Recast the data below as a two-column CSV with the headers prompt_text and expected_output. Each row should pair one piece of text from the data with its answer, each in a single quoted field with line breaks replaced by spaces, and the pictures left out.
--- INFORMATION PROVIDED ---
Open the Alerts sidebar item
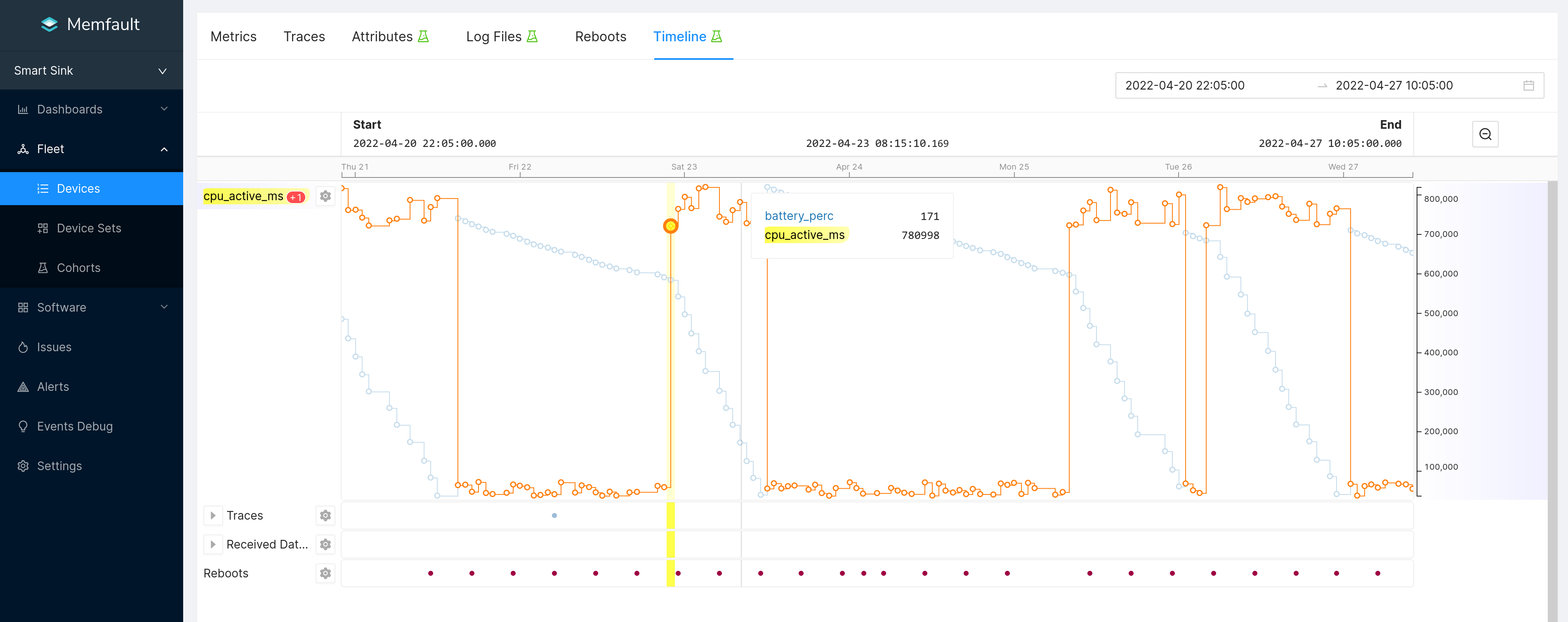Screen dimensions: 1568x622 pos(53,387)
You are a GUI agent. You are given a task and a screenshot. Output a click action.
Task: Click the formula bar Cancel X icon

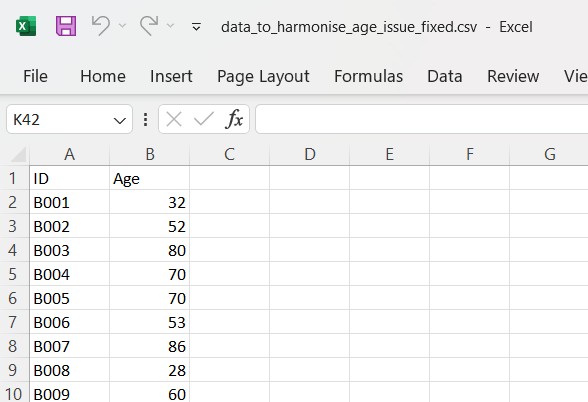pos(174,120)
---
**THE RESULT:**
prompt_text,expected_output
"Open the Alerts sidebar item","Screen dimensions: 1568x622 pos(53,387)"
"You are a GUI agent. You are given a task and a screenshot. Output a click action. Task: Click the formula bar Cancel X icon","pos(174,120)"